行政書士
安田 大祐
リブレグループ(行政書士法人リブレ/社会保険労務士法人リブレ/株式会社リブレキューズ)代表。北海道大学教育学部卒業後、医療法人での勤務を経て独立。障害福祉サービス事業所の立ち上げ支援や運営支援を専門としている。趣味は音楽活動や海外バックパッカー旅行。「人生一度、やりたいことをやる!」をモットーに挑戦を続けている。
[障害者向けサービス]
障害福祉サービス事業所として指定を受けた後も、事業運営においてはさまざまな「届出」が求められます。変更届や体制届、処遇改善加算の届出、情報公表制度など、期限を守らなければ指導や報酬減算の対象となることも。本記事では、札幌市基準をもとに、指定後に必要な主な届出と実務上の注意点をわかりやすく解説します。
指定申請書類の提出が終わり、障害福祉サービス事業所としての指定を受けると「やっと一安心」と思われるかもしれませんが、指定を受けた後も事業所の状況に応じて様々な届出をする義務があります。
必要な届出を怠ると運営指導で指摘を受けたり、また、加算が取れる状態になっているにもかかわらず届出を行わないことで、貰えるはずの報酬が受け取れなかったりという事態もありえます。
今回は、障害福祉サービス事業所における指定後の主な届出事項について、実務のポイントも交えながら詳しく解説していきます。 提出忘れや提出遅れで困ることがないよう、ぜひ最後までお読みください。
なお、今回の記事は札幌市の基準に基づいて書いていますので、事業所の所在する自治体での取り扱いがどのようになっているかについては、必ず各自治体に確認するようにしてください。
目次
変更届は、指定時に届け出た内容に変更が生じた場合に提出が必要な届出です。
変更届は、変更内容によって提出期限が異なります。
変更日から10日以内に提出が必要な変更
管理者やサービス提供責任者の変更、連絡先の変更など、ほとんどの変更届は変更後10日以内の届出です。
変更日の1ヶ月前までに提出が必要な変更
事業所の所在地の変更、定員の変更など、利用者や関係機関への影響が大きい事項に関しては締切が早めに設定されています。
また、事業所の所在地が変更になる場合は設備基準を満たすかの確認も必要となってくるため、事前に開設が可能な地域であるかの確認や、平面図を用いた確認が必要です。
事業所の廃止や休止は、現在サービスを利用している方々の生活に直接影響する重大な変更ですので慎重に判断する必要があります。

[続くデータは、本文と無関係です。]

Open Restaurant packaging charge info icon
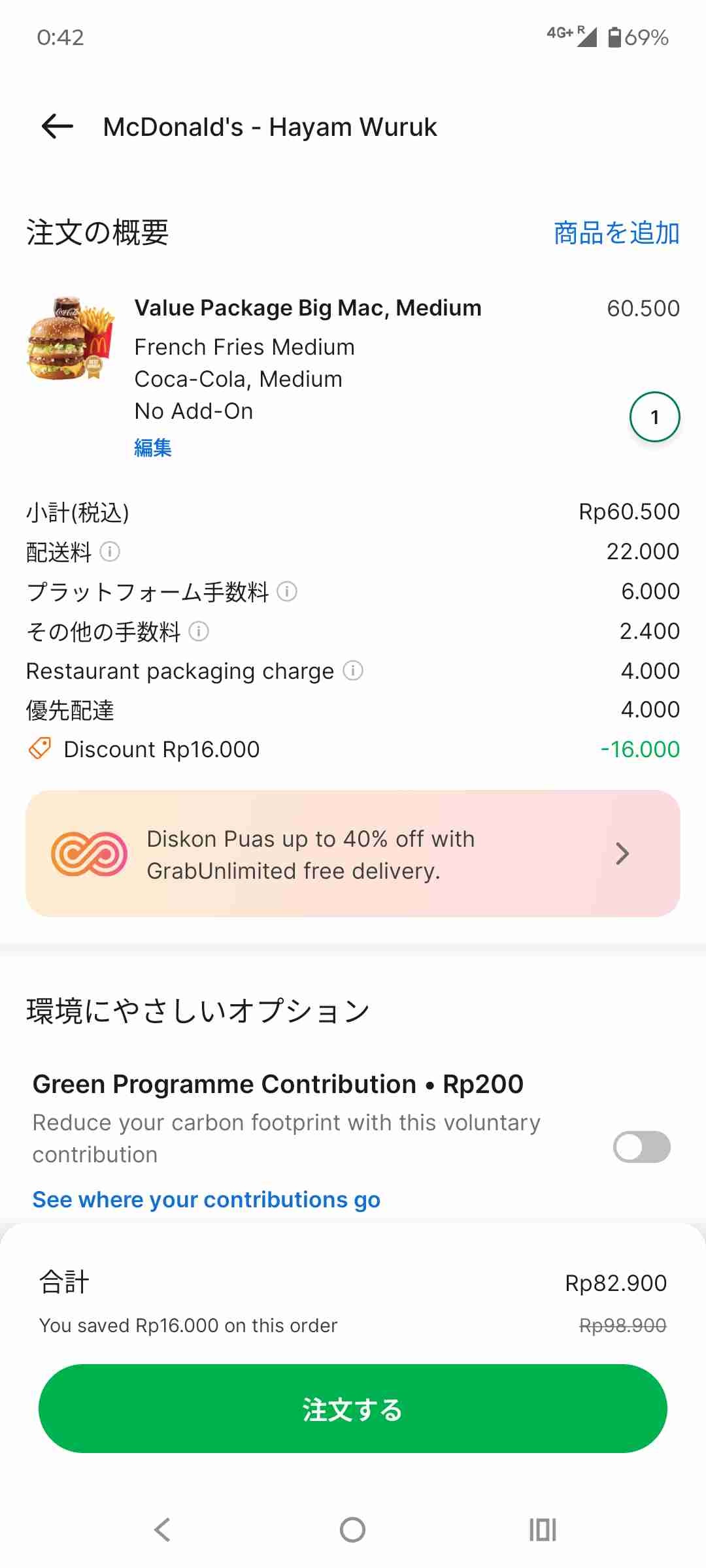Screen dimensions: 706x1568 353,671
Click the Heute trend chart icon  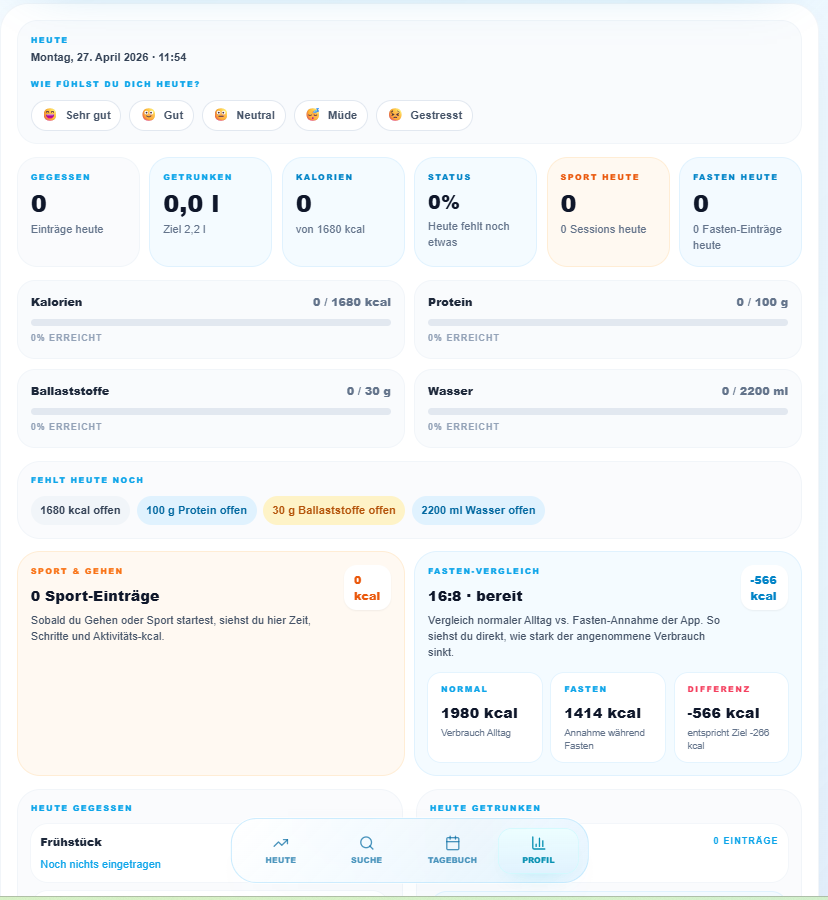point(280,842)
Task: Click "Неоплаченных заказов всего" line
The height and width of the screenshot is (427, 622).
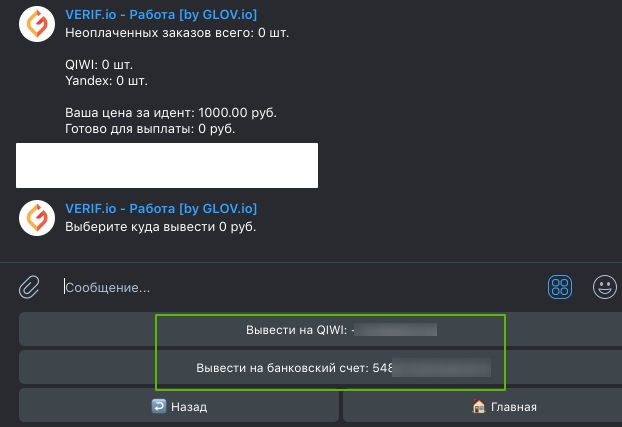Action: [x=177, y=33]
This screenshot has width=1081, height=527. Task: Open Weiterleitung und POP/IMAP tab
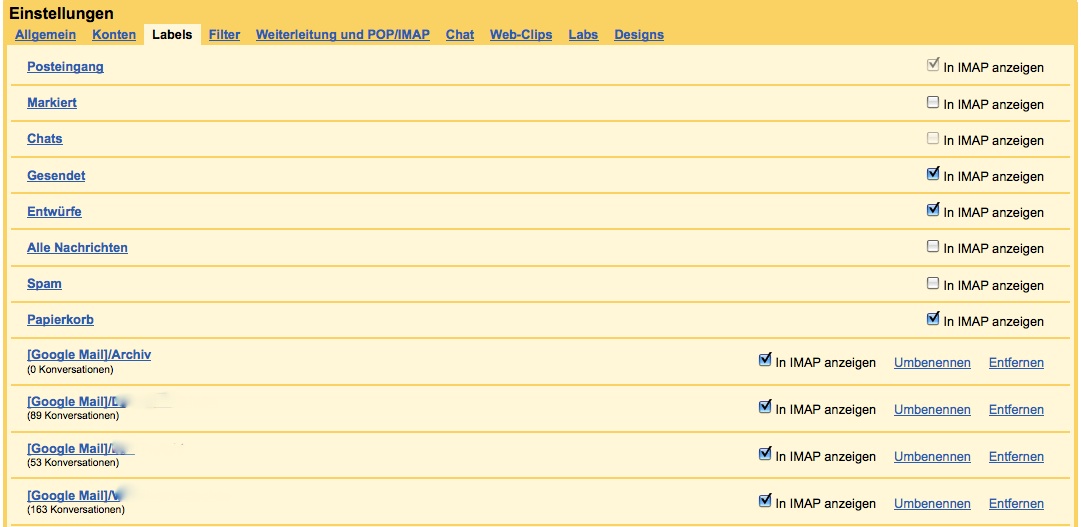[342, 35]
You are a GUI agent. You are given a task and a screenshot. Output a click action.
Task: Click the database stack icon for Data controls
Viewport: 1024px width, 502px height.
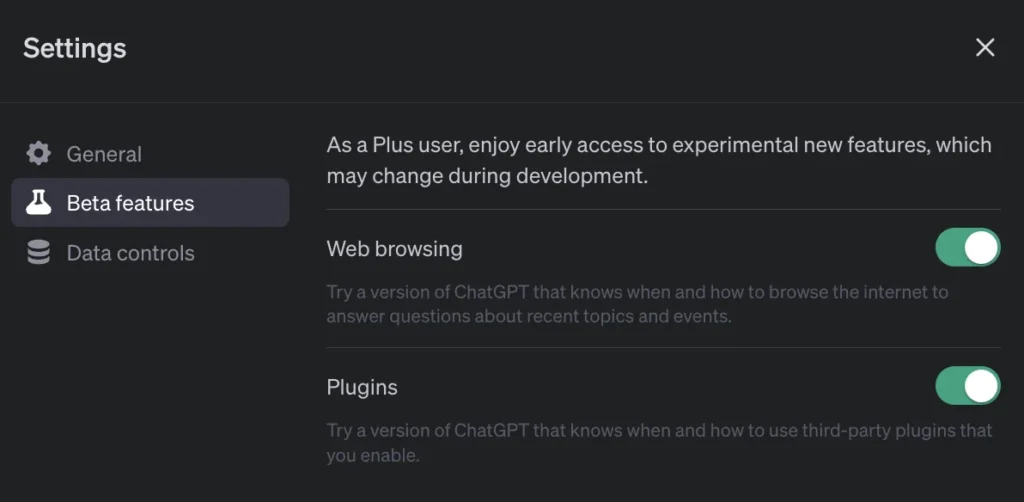coord(39,253)
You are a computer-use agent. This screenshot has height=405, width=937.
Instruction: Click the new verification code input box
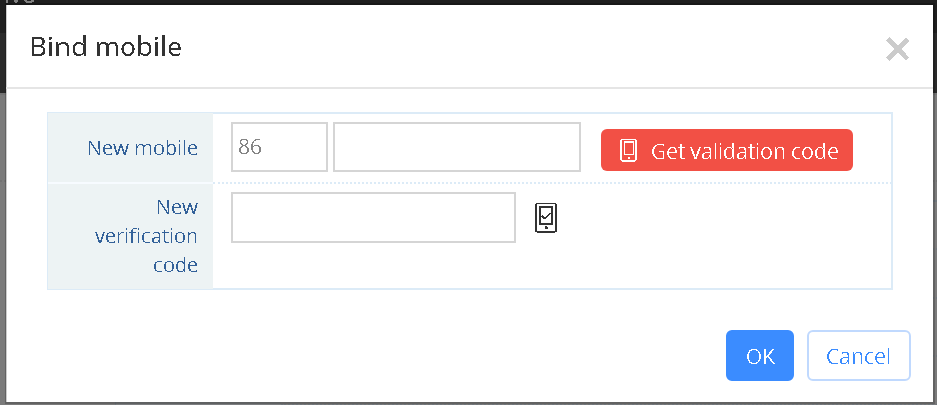pos(373,217)
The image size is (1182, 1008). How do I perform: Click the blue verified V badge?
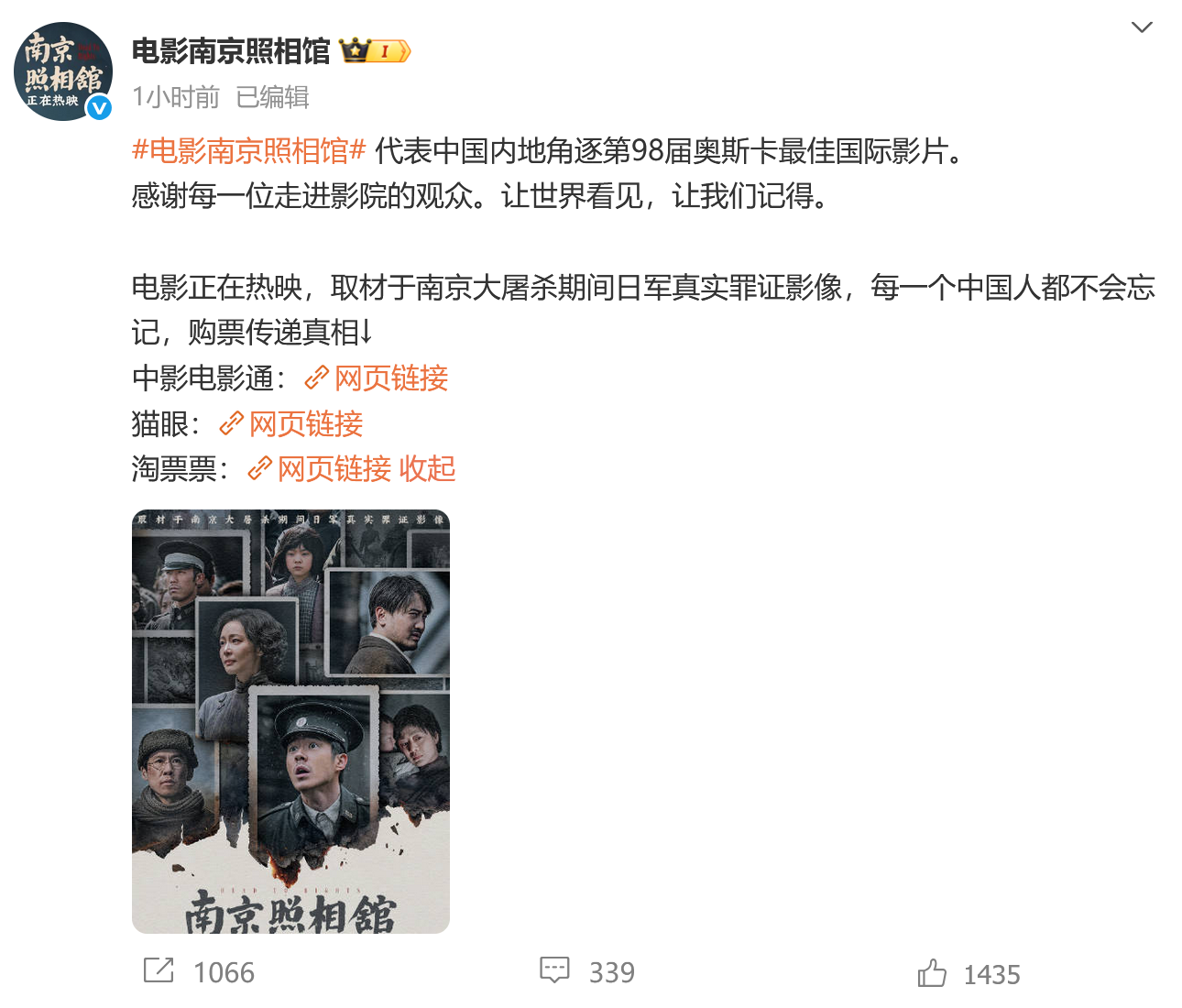(x=99, y=107)
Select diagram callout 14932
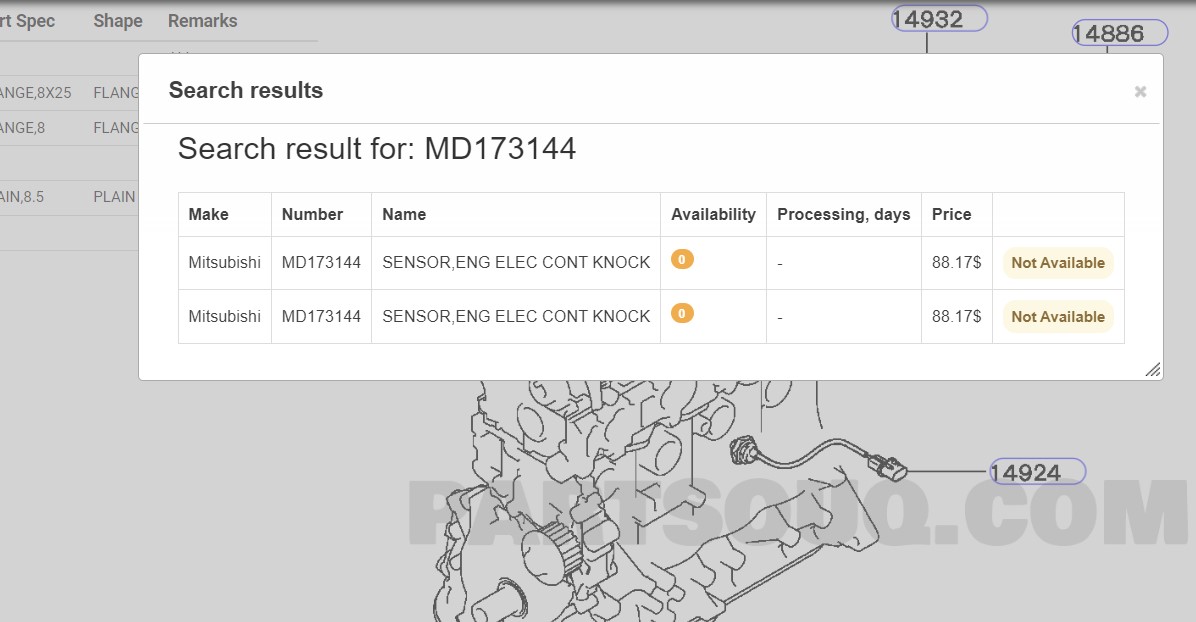 [939, 19]
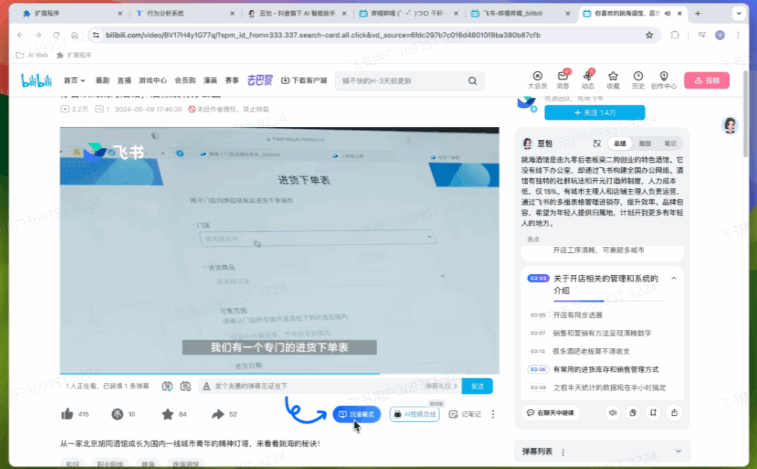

これらの届出も1ヶ月前までに提出が必要となっていますが、単に届出を行うだけでなく、利用者にサービス提供を継続するための連絡や調整も必要です。
相談支援専門員や関係機関との連携、受け皿となる他事業所の確保、利用者・家族への丁寧な説明など、利用者への配慮を最優先に進めることが重要です。計画的かつ責任を持って対応しましょう。
報酬算定に関わる加算・減算や体制要件の変更があった時や、毎年度の初め(4月)に提出が必要です。
報酬に直接影響するため、事業所の経営面において極めて重要な手続きとなります。
基本的に、新たに加算を算定する場合(報酬が増える場合)は加算を算定したい月の前月15日までに提出する必要があります。
算定していた加算の要件を満たさなくなった場合(報酬が減る場合)は要件を満たさなくなったら届出を行う必要があります。
例外として、食事提供体制加算を取得する場合は届出日以降の適用を申し出た日から適用されます。
障害福祉サービス事業者の指定の有効期間は6年間となっています。
指定の継続を希望する場合は、有効期間満了の30日前までに更新申請を行う必要があります。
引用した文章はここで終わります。